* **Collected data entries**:
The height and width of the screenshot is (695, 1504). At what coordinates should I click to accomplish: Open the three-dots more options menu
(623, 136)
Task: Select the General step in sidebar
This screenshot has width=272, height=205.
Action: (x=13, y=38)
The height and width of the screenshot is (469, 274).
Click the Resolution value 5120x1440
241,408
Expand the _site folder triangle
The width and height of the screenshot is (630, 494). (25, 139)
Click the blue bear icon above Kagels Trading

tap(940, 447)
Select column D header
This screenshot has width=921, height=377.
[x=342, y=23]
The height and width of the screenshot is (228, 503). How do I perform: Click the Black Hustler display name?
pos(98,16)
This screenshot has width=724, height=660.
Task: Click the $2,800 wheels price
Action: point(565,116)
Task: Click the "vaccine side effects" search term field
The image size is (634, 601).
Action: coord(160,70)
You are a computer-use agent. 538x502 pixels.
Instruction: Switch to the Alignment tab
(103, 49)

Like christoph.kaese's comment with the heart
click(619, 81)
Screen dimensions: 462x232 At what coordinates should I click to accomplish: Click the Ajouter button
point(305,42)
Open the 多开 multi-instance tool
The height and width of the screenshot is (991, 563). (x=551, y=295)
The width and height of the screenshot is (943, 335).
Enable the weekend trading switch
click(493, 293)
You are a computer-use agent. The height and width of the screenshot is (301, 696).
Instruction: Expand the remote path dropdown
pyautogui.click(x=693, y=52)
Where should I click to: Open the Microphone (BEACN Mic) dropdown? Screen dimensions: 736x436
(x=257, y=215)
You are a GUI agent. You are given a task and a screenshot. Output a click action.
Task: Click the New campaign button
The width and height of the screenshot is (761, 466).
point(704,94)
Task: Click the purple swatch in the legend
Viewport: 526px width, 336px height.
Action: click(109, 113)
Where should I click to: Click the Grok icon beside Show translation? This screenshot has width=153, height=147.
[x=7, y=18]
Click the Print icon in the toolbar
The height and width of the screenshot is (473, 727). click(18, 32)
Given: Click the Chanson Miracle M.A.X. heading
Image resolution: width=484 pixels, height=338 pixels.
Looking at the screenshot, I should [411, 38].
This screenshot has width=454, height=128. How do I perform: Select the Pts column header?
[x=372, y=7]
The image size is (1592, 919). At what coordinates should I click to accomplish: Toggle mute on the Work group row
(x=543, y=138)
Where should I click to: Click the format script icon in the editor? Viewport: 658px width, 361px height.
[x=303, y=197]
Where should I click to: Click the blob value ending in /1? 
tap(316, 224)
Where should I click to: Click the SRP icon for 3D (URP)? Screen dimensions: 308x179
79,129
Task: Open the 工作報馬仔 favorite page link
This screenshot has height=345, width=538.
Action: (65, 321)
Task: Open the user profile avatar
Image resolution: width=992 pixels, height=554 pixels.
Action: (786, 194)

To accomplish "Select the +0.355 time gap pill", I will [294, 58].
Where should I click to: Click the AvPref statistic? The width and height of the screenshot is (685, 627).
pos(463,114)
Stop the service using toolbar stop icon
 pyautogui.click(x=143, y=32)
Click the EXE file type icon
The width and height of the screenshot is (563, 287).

* **Task goal**:
Going down from the first line of the entries above, restate each line word for word until the line holding "You are a computer-use agent. 538x502 pixels." is done.

* **Exercise answer**:
The height and width of the screenshot is (695, 1504). At what coordinates should I click to accomplish: Open the three-dots more options menu
(623, 136)
Task: Select the General step in sidebar
This screenshot has width=272, height=205.
Action: (x=13, y=38)
The height and width of the screenshot is (469, 274).
Click the Resolution value 5120x1440
241,408
Expand the _site folder triangle
The width and height of the screenshot is (630, 494). (25, 139)
Click the blue bear icon above Kagels Trading

tap(940, 447)
Select column D header
This screenshot has width=921, height=377.
[x=342, y=23]
The height and width of the screenshot is (228, 503). How do I perform: Click the Black Hustler display name?
pos(98,16)
This screenshot has width=724, height=660.
Task: Click the $2,800 wheels price
Action: point(565,116)
Task: Click the "vaccine side effects" search term field
The image size is (634, 601).
Action: coord(160,70)
You are a computer-use agent. 538x502 pixels.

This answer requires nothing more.